Segundo a Herdade da Figueirinha, “o vinho de talha é feito de uma forma singular, numa tradição transmitida de geração em geração, onde a fermentação ocorre naturalmente em talhas de barro, preservando a autenticidade do processo e a identidade do terroir alentejano”. Este método ancestral constitui um testemunho vivo da continuidade cultural entre o passado e o presente.
Na época romana, o vinho assumia-se como elemento central das festividades, sendo verdadeiro protagonista quando os romanos brindavam celebrando conquistas, laços de amizade e manifestações religiosas, como as bacanálias, onde se evocavam a fertilidade, a alegria e a vida, ou ainda no contexto dos espetáculos, marcados pela intensidade e simbolismo dos combates de gladiadores.
Para além da sua dimensão festiva, o consumo de vinho estava também associado a um elevado estatuto cultural, evidenciado pelos testemunhos epigráficos identificados na cidade e na sua área envolvente, nomeadamente os carmina epigraphica e a representação de cuppae (barris de vinho) em monumentos funerários.
No ano em que se celebra a capitalidade do vinho no Alentejo, o Município de Beja sublinha a importância de regressar às origens desta produção, evocando o momento em que Pax Iulia foi elevada a Colonia Civium Romanorum, o mais elevado estatuto urbano romano, e o papel determinante que o vinho desempenhou no desenvolvimento económico, social e cultural da cidade.

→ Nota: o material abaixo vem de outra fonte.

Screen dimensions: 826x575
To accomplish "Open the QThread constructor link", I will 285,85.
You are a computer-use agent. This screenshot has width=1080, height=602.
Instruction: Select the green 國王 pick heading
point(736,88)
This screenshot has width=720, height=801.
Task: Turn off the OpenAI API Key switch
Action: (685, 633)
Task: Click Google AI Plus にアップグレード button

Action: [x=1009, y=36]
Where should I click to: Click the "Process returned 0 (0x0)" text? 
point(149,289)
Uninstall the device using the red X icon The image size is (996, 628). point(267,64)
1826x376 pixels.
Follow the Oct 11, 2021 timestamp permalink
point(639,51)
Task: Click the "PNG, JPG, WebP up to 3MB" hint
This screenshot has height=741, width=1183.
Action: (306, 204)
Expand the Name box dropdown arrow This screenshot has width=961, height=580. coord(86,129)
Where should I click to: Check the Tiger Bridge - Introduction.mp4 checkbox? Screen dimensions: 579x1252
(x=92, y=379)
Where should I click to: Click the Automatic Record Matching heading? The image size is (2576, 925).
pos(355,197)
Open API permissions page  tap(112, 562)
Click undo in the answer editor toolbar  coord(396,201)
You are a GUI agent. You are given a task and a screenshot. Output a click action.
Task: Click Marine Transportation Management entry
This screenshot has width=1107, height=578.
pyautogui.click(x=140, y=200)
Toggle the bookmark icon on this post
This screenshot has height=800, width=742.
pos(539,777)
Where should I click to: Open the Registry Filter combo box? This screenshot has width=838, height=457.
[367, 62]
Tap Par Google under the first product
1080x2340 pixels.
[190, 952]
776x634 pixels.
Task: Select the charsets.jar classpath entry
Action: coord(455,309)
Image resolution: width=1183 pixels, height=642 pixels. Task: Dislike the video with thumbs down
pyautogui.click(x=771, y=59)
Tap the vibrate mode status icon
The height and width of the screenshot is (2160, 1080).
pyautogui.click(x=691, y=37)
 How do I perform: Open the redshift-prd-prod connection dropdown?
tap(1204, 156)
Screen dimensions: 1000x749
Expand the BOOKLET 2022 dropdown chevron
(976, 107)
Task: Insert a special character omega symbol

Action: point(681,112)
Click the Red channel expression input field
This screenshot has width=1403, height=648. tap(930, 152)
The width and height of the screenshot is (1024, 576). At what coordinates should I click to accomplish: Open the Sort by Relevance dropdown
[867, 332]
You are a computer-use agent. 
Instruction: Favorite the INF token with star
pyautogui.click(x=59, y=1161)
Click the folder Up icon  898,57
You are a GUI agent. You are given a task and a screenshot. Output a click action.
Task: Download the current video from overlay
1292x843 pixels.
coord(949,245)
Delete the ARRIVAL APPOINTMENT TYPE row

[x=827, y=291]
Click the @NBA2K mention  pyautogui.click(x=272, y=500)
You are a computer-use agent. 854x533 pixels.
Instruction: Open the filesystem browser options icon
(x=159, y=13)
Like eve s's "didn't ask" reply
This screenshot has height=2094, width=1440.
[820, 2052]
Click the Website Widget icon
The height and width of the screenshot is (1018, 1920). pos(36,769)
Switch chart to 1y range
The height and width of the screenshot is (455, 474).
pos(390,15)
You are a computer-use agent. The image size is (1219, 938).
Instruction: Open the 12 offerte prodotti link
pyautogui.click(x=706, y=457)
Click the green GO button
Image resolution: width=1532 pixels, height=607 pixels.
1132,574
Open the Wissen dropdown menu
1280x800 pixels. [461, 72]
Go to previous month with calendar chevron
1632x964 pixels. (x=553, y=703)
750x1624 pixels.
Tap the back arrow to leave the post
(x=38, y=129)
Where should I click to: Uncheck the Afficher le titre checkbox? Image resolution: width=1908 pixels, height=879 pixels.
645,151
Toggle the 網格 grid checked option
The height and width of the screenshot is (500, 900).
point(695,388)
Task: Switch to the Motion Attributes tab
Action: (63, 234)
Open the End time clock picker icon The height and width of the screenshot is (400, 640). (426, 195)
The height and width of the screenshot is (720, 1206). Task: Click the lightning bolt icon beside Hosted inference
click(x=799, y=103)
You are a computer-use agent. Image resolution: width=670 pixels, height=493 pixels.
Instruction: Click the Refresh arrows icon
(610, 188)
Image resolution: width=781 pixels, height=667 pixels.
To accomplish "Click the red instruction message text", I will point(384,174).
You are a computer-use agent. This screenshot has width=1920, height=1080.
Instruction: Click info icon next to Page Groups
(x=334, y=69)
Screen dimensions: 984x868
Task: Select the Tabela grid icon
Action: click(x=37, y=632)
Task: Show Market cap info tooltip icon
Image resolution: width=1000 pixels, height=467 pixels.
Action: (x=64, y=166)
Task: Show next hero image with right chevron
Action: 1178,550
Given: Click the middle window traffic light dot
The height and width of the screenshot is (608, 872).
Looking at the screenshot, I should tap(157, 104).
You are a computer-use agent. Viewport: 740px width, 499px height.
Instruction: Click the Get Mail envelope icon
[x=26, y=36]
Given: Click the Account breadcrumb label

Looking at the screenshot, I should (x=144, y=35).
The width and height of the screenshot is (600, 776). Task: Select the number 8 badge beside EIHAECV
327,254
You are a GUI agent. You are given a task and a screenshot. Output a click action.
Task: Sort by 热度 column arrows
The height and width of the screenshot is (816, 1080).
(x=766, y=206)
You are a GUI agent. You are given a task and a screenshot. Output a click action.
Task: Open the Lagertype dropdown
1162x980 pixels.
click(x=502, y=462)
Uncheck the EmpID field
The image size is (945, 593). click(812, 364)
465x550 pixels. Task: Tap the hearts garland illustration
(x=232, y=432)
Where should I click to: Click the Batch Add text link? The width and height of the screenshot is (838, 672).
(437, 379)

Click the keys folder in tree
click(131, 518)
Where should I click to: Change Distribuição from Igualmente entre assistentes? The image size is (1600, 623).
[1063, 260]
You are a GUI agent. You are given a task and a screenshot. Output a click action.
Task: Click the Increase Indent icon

A Herdade da Figueirinha destaca ainda que “o vinho de talha simboliza uma ponte entre o passado e o presente e é, para nós, um elemento da nossa identidade”, reforçando o alinhamento desta parceria com os objetivos do evento.
Com esta iniciativa, o Município de Beja reafirma o seu compromisso com a promoção do património, o fortalecimento da identidade local e a valorização dos produtores do território, contribuindo para afirmar Beja e o Alentejo como referências de património vivo.